I don't mean to ridicule Jillian, whoever she is, but rather to point out the way in which her experience of abuse gives her authority, far more than someone like me, who only studies abuse.

Terror

Terrorists have replaced pedophiles in our nightmares as the inscrutable, obsessive, and endlessly proliferating cultists of perverse aggression. But the political psychology surrounding the two phenomena is similar. Repression cannot operate without fear. If there isn't enough danger, it must be exaggerated or invented. Yellow alert to red alert; predator to sexually violent predator—the boogeyman can be as scary as anyone wants him to be. As Harmful to Minors shows, how he becomes scary in the public imagination is a complex process, engaging the sometimes-antagonistic efforts of authoritarians and well-meaning healers, political ideologues and media sensationalists.
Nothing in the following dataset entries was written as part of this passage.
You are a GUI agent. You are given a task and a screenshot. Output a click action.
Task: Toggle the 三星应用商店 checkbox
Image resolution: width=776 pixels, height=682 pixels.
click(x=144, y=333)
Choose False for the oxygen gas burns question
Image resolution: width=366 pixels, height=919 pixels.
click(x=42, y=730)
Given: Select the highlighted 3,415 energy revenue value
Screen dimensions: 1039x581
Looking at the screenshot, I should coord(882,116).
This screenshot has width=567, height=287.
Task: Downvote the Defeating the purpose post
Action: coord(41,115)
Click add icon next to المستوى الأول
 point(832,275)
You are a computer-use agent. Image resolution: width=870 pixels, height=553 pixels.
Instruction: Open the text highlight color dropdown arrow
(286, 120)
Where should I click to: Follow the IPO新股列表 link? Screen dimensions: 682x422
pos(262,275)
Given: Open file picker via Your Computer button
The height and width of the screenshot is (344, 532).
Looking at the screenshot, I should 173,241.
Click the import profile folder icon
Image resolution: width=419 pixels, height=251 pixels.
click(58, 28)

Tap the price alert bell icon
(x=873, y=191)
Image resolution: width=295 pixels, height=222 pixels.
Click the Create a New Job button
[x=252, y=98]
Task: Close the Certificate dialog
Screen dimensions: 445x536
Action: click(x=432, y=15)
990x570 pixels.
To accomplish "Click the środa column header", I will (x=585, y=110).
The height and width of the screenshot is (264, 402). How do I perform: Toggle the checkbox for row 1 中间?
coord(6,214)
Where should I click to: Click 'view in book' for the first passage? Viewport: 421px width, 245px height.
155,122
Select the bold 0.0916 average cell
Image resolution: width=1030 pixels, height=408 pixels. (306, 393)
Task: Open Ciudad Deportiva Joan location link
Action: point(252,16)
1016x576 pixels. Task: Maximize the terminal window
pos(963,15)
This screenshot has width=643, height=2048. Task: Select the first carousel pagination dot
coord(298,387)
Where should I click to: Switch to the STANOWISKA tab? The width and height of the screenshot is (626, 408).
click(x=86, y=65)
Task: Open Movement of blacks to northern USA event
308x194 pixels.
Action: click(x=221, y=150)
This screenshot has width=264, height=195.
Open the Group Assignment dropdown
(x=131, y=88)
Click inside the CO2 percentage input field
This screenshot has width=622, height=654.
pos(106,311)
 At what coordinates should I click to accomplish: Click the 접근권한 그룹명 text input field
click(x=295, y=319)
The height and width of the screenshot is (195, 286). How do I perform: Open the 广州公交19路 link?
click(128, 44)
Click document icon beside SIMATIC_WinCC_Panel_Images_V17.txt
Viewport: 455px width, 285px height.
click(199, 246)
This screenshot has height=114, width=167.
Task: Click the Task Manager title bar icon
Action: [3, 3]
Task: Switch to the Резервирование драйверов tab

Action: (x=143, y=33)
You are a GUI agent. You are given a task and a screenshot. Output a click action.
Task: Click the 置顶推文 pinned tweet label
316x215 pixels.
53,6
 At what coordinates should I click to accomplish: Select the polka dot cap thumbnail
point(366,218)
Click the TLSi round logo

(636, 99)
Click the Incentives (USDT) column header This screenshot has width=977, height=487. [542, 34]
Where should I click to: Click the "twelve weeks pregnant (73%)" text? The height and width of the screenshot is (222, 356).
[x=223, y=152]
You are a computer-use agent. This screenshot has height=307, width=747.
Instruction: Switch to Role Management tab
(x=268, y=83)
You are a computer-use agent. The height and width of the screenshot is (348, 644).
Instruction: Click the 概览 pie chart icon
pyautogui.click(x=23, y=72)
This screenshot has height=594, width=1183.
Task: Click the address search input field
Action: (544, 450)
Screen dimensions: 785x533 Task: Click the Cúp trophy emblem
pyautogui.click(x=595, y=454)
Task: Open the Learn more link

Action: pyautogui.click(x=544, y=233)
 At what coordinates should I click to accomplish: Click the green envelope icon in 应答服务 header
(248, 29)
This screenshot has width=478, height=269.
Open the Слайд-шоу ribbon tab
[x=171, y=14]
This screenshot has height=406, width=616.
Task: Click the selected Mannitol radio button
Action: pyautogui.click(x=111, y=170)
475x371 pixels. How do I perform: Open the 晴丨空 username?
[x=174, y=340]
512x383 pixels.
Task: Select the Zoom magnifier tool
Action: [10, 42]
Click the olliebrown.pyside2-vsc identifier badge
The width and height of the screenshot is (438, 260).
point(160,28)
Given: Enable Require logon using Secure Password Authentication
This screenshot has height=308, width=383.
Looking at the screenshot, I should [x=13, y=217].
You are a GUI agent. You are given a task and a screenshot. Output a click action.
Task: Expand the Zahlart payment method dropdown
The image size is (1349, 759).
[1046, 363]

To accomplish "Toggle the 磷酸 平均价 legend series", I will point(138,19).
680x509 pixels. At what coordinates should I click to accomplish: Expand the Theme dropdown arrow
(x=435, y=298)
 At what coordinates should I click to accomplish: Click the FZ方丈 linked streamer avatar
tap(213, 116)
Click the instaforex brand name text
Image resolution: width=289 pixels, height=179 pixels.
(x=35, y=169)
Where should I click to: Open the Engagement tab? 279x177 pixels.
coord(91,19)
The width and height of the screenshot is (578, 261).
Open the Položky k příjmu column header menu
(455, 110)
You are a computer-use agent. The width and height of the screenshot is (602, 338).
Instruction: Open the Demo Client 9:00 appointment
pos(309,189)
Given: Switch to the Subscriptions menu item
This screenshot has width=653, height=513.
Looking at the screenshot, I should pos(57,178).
Sexual peril is real, just as terrorism is real. But the kind of «protection» that is mobilized by fear, the kind that purports to keep the young safe by locking them in their rooms, ignorant and scared to death—policies like abstinence-only education—will not protect them. Like the U.S.A. PATRIOT Act, such policies offer only illusory security, because they do nothing to stop the wellsprings of danger. Ironically or intentionally, those wellsprings are the very ignorance and terror we're instilling in kids, whereas the means of their self-defense are knowledge and courage, as well as rights and respect, political and sexual citizenship.

Such «security» imperils something else we cannot afford to destroy: freedom. For in sex or in democracy, freedom is not a luxury; it is constitutive. We need to balance respect for young people's sexual freedom with adults' obligation to protect them. In dangerous times, we must discern which dangers threaten us for real, in the form of a virus, a rapist, or a flaming jetliner, and which are of our own making.

1 As I write, the Kansas State Senate has voted to cut $3 million from the state university budget unless the school ceases to purchase «obscene» materials used in a popular sexuality education class, such as slides of naked five- and ten-year-old girls.